• **About this exercise**: Reproduce, exactly and in full, only the lines below from the one containing "You are a GUI" through the one containing "Я согласен (270, 2564)".
(Material shown begins)
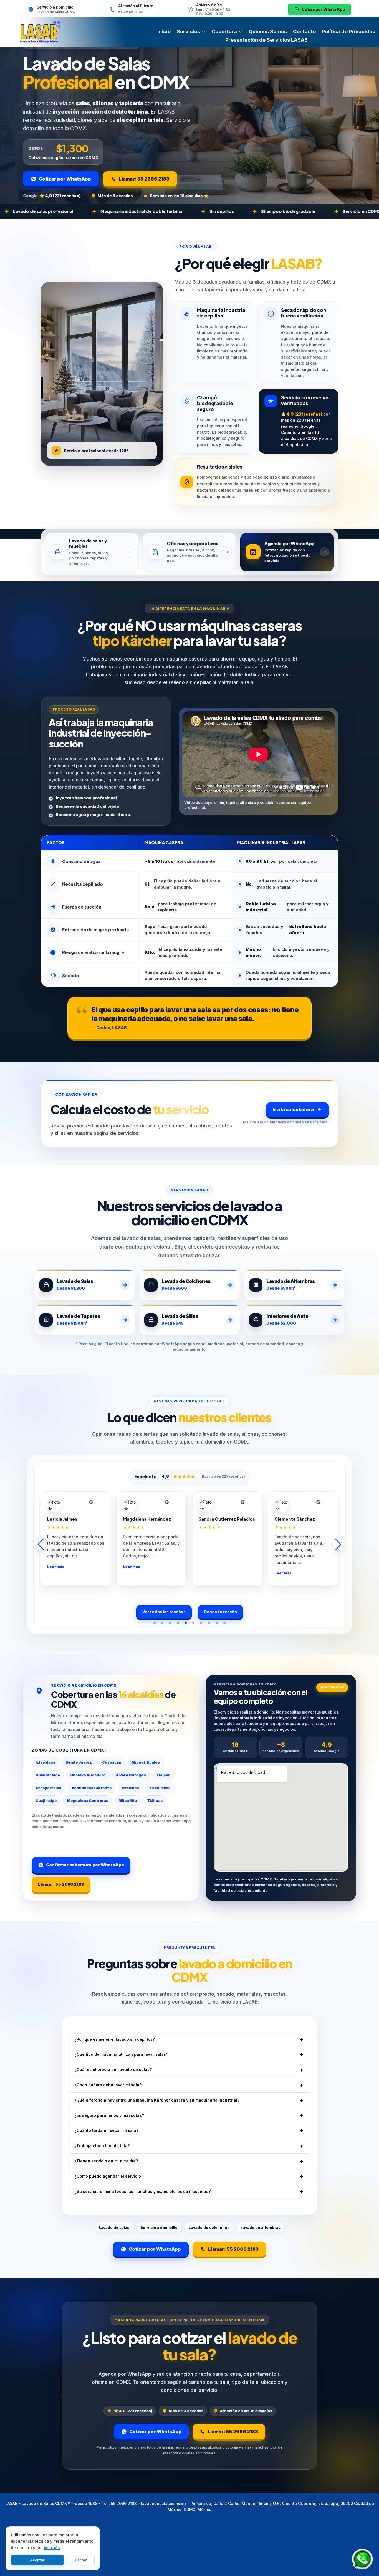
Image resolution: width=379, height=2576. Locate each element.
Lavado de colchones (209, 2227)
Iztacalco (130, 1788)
(Material shown ends)
(Material shown begins)
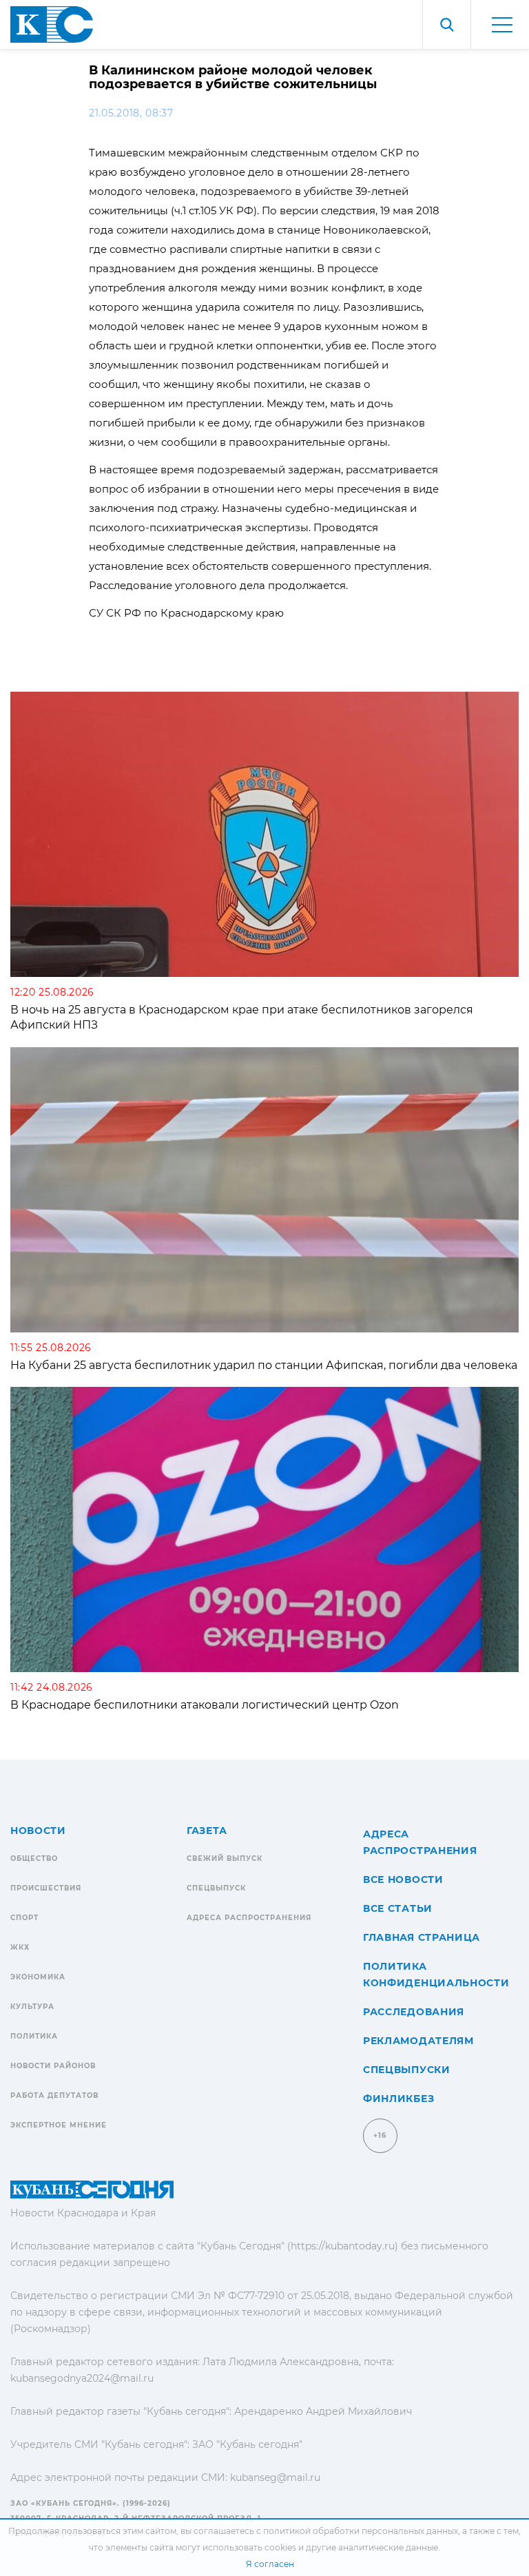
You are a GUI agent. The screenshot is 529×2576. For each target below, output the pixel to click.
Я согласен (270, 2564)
(Material shown ends)
• **Result for this task**:
You are a GUI agent. The screenshot is 529×2576. For each target below, output the pixel to click.
Я согласен (270, 2564)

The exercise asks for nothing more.